Essa é uma lembrança de infância e uma genealogia de parte da família. Pena que eu não tenha fotos para comprovar, mas a história é assim. Quando meus avós, pais da minha mãe chegaram a São Paulo no começo da década de 1950, vindos do interior do estado, eles foram morar em uma rua chamada Cipriano Barata, pertinho do Parque do Ipiranga.
Antes disso, meu avô, o Sr. Odmur Simões de Oliveira, nascido e criado em uma fazenda em Itapira, viera à capital para estudar, morando em uma pensão do centro e jogando futebol aos finais de semana. Formou-se em Engenharia Elétrica pelo Mackenzie, voltou para o interior, conheceu minha avó e casou-se com ela. Mudou-se para o Rio Claro e lá nasceu minha mãe e só então vieram para São Paulo, os três.
Na Rua Cipriano Barata tinham como vizinhos uma família russa, fugidos das perseguições do “camarada” Stalin. A família era grande, com o dedushka, ou avô, a babusha, ou avó, e depois a filharada e os netos. Eu não conheci nenhum deles, obviamente, mas lembro-me das histórias contadas pela minha avó sobre os tempos da Cipriano. A velha era uma exímia contadora de causos, e hoje eu tenho alguns deles na cabeça como se fossem minhas próprias lembranças.
Tem a história dos convites para a sauna. A família tinha uma sauna em casa, costume russo secular, e todos ficavam sentados nos bancos de madeira, com muita água aquecida por pedras quentes, quase incandescentes. E todos nus, homens e mulheres, todos juntos. Minha avó estava lá uma vez com as mulheres russas e com minha mãe, ainda menininha.

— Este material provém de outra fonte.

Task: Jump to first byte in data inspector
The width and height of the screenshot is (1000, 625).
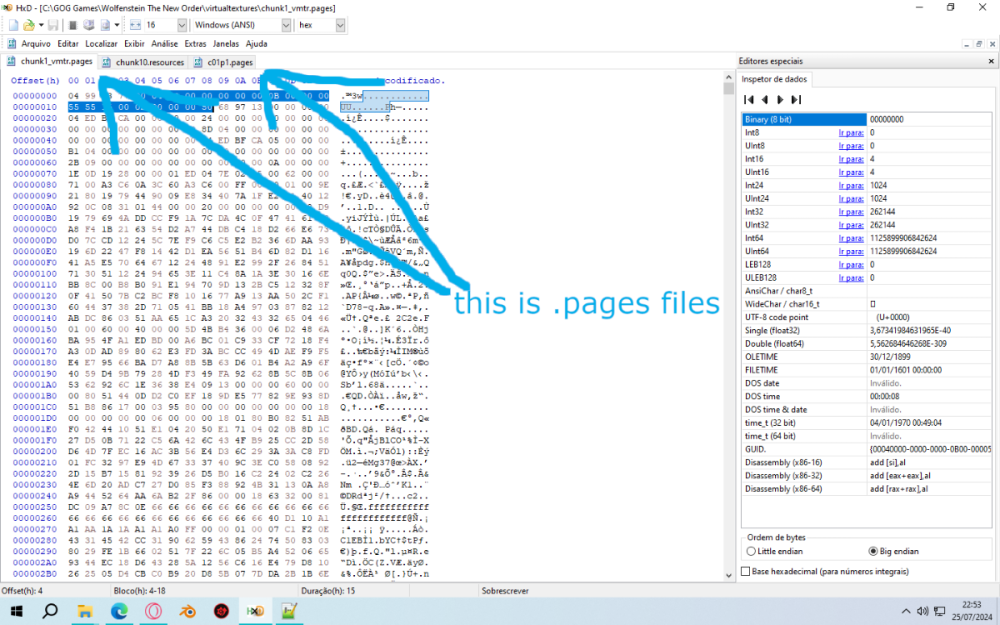Action: [749, 99]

De repente, começaram a chegar os homens da casa, que foram despindo-se na maior naturalidade na frente das visitas, estas recatadamente de toalhas. Mas minha avó tinha muita presença de espírito e, como boa filha de italianos que era, disse apenas "Ma que calor aqui, eh?" E saiu de fininho.
Teve também a história dos presentes do velho Nononon. Assim minha mãe chamava o dedushka da família. O nome do velho avô da família russa perdeu-se melancolicamente nas brumas da história da imigração de São Paulo. Enquanto minha avó fofocava e tricotava com as mulheres, minha mãe, com menos de cinco anos de idade, passava muitas tardes em companhia do velhinho, que, já aposentado, nas estepes russas teve por ofício a carpintaria.

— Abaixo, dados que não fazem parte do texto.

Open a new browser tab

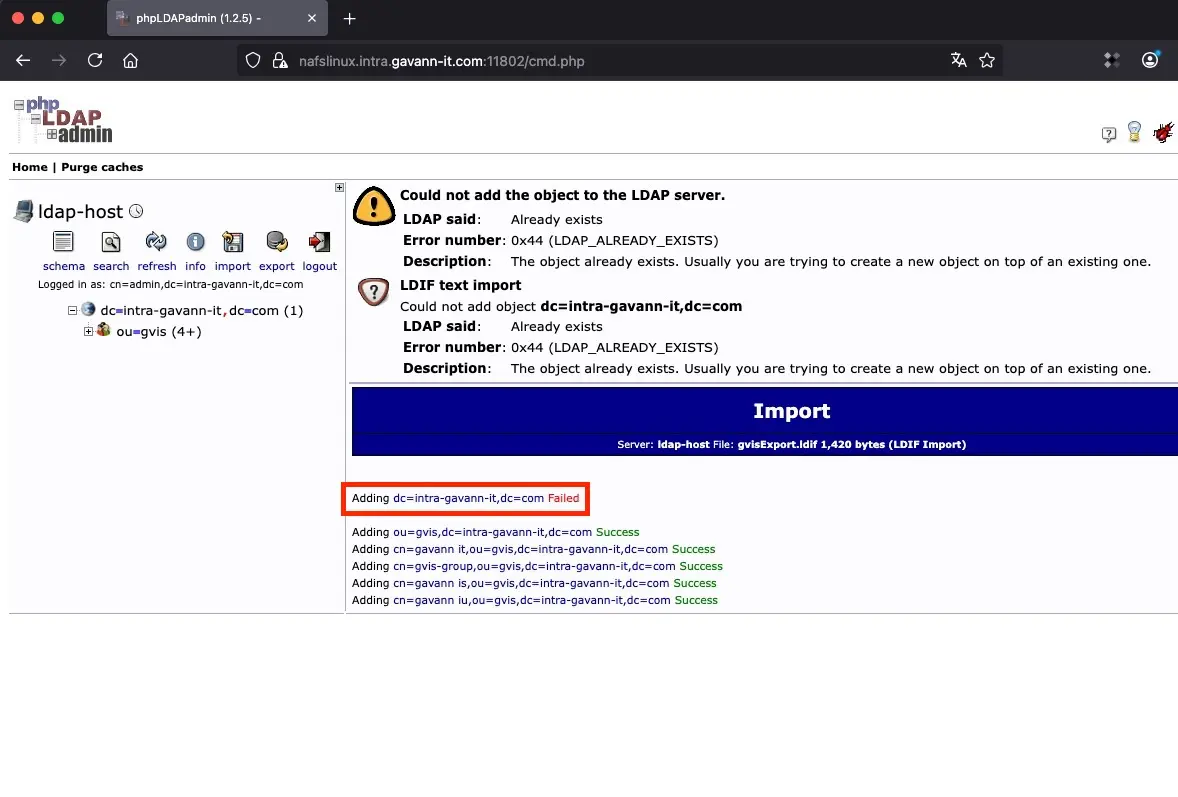[349, 19]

Minha mãe mal falava o português. E o velho russo falava nossa língua ainda pior que ela. Para minha mãe, o nome do velhinho era Nononon, porque, segundo a menina, era tudo que o velho falava, em seu russo aportuguesado. Mas entendiam-se perfeitamente. A menina saía do lar russo sempre com algum presentinho. Uma vez o velhinho regalou-lhe uma carroça puxada por um cavalinho de madeira.
Na carroça ia um cocheiro com um chicote na mão. Por meio de uma engenhosa biela no eixo da carroça, quando minha mãe puxava o cavalinho, várias coisas aconteciam ao mesmo tempo: enquanto as rodas da carroça giravam, o cocheiro chicoteava e o cavalo mexia as pernas. E tudo isso usando apenas madeira, arame, barbante e uma tampinha de garrafa. Eu cheguei a conhecer este brinquedo, ainda inteiro e bem guardado lá em casa, uma verdadeira relíquia dos tempos em que São Paulo era uma cidade inocente.
Talvez por isso eu não goste dessas feirinhas de artesanato, nunca encontrei nada comparável à simplicidade genial da carrocinha russa do velho carpinteiro Nononon. A cadeirinha de madeira é outro dos presentes do velho russo à minha mãe. A cadeira ainda permanece viva lá em casa, em sua terceira geração. Depois de servir às estripulias da minha mãe, passou pelas mãos dos seus filhos, meus dois irmãos e eu.
Agora, ainda atura corajosamente as investidas do meu sobrinho Enzo, que arrasta a cadeirinha para todos os cantos, sem piedade. Bravo, cadeirinha, que ainda resiste depois de cinqüenta anos ao verdadeiro ataque soviético de três gerações da família. Na zdorovje, Seu Nononon!